B. Discussion of Kodak’s missed opportunities in other markets  

Kodak also had opportunities to diversify its business and expand into other markets but failed to do so. For example, Kodak had early success in the inkjet printing market but was slow to fully invest in the technology, allowing competitors such as Hewlett-Packard and Canon to gain market share.

C. Analysis of the impact of Kodak’s missed opportunities  

Kodak’s missed opportunities had a significant impact on the company’s decline. By failing to fully embrace digital technology and capitalize on new markets, Kodak lost its dominance in the photography industry and was unable to establish itself as a leader in other markets. This failure to innovate and adapt ultimately led to Kodak’s decline and bankruptcy

Lessons Learned from Kodak Change Management Failure  

A Importance of innovation and adaptation

One of the key lessons learned from Kodak’s change management failure is the importance of innovation and adaptation. Kodak’s failure to fully embrace digital technology and invest in new markets ultimately led to its decline. Companies must be willing to take risks, embrace new technologies and adapt to changes in the market to remain competitive.
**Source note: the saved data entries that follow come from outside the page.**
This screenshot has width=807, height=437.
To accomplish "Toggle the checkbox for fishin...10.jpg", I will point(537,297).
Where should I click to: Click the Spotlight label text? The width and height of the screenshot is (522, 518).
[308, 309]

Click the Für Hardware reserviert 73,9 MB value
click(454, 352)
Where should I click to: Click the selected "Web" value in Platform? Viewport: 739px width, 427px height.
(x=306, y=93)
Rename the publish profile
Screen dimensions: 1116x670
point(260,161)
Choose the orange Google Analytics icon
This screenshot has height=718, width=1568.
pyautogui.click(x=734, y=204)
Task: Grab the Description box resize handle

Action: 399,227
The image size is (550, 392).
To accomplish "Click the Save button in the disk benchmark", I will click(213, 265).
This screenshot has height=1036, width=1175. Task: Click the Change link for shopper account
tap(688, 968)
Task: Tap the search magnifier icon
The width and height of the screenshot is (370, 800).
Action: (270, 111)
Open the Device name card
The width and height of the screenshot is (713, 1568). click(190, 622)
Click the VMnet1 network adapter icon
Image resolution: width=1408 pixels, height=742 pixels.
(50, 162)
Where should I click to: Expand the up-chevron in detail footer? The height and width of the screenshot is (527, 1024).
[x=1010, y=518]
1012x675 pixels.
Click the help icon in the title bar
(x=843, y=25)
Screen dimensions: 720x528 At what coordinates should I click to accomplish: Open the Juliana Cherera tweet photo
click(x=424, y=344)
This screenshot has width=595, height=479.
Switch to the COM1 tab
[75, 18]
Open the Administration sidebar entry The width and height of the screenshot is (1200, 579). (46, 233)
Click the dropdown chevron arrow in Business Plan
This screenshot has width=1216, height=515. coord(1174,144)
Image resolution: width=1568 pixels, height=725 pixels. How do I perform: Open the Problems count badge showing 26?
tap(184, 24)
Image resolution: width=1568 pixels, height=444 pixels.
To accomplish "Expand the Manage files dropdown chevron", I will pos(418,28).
B. Need for a culture of continuous learning and improvement  

Another lesson learned from Kodak’s change management failure is the need for a culture of continuous learning and improvement. Kodak’s culture of risk aversion and reluctance to change made it difficult for the company to adapt to the shift in the industry. Companies must create a culture that encourages learning, experimentation, and continuous improvement to remain competitive and adapt to changes in the market.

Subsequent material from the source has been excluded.